The tail end of the journey would be in Dapitan City in Zamboanga del Norte where a little over four (1892-1896) years of Rizal’s 35 years on earth were spent in political exile in this town in Mindanao. Here, he bought a 10-hectare estate (from his share of a winning lottery ticket) where he built three houses, engaged in farming (planting a large number of fruit and coconut trees, hemp, coffee and cacao), collected botanical and zoological specimens, and established a hospital and a school for bright boys. He also created a relief map of Mindanao at Dapitan plaza and designed the altar for the church of Dipolog. Other Rizal pilgrimage sites in Dapitan include Santa Cruz Beach (where Rizal landed on July 17, 1892) and the site of the Casa Real (where Rizal lived there from July 17, 1892 to March 1893).
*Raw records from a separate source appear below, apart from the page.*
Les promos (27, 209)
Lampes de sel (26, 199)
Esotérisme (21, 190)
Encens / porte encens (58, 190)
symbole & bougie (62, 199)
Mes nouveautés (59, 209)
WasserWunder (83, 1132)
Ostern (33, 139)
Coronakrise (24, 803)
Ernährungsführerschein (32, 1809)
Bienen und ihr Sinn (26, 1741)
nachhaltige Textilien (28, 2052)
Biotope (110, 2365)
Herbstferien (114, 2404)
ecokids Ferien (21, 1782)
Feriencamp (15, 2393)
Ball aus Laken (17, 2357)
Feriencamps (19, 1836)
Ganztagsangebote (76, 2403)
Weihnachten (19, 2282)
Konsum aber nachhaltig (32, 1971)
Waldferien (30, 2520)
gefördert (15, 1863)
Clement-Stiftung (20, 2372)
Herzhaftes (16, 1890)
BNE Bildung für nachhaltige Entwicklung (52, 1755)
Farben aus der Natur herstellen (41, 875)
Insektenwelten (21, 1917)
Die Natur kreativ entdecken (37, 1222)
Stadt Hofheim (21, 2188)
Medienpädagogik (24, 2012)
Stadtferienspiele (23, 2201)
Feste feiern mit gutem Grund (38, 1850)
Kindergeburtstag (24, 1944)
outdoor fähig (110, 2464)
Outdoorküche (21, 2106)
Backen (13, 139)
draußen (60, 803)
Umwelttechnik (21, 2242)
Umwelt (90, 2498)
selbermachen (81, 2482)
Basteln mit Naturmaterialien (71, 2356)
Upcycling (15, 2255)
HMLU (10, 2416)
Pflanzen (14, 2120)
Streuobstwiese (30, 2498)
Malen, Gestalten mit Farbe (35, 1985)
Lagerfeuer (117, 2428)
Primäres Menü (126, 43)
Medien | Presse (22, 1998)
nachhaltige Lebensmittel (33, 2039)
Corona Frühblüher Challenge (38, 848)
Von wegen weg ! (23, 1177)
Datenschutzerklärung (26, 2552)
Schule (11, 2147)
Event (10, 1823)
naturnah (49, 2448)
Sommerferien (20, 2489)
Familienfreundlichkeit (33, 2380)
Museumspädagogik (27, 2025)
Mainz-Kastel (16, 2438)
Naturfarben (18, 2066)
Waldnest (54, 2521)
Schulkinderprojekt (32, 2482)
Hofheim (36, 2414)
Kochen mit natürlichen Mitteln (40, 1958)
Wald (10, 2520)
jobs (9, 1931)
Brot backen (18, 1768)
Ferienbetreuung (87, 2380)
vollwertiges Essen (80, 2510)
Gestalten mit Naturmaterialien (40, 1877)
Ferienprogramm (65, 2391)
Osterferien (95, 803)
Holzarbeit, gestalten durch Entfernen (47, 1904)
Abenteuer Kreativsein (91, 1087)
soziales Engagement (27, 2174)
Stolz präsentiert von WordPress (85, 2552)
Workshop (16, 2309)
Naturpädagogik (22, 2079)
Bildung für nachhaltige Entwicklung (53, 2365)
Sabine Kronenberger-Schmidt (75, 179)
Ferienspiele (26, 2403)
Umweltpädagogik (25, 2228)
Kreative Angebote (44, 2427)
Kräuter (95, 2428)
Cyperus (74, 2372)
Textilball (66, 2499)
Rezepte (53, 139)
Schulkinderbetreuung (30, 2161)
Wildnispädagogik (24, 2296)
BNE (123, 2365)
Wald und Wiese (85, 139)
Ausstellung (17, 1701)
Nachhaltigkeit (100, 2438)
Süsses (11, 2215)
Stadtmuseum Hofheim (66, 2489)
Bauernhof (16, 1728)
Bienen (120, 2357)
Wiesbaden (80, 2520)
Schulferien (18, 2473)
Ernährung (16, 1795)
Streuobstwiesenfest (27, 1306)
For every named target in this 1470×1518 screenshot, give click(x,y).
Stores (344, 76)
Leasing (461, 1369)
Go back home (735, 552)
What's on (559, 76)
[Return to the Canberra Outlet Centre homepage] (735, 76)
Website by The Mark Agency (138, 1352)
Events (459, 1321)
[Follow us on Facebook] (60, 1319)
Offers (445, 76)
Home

He also gathered 346 shells of 203 species, created sculptures from clay (Oyang Dapitana and Mother’s Revenge), embarked in the business of buying and selling abaca and copra, drained the marshes to get rid of malaria that was infesting Dapitan, built a waterworks system and wrote some of his poems, articles and scientific treatises, as well as letters to his family and friends. Today, it is a National Shrine housing a collection of five reconstructed houses of bamboo and nipa, originally built by José Rizal, as well as other auxiliary structures, all in their original location.
His exile was also not so lonely as, in 1895, he fell in love with the 18 year old Irishwoman Josephine Bracken, the adopted daughter of her blind American godfather George Taufer, one of Rizal’s patients. Rizal wrote the poem A Josefina for Josephine. Though not married, they lived together as husband and wife and had a son who born prematurely and died within hours of birth. An hour before Rizal’s scheduled execution in Bagumbayan, they were said to have been married in a religious ceremony.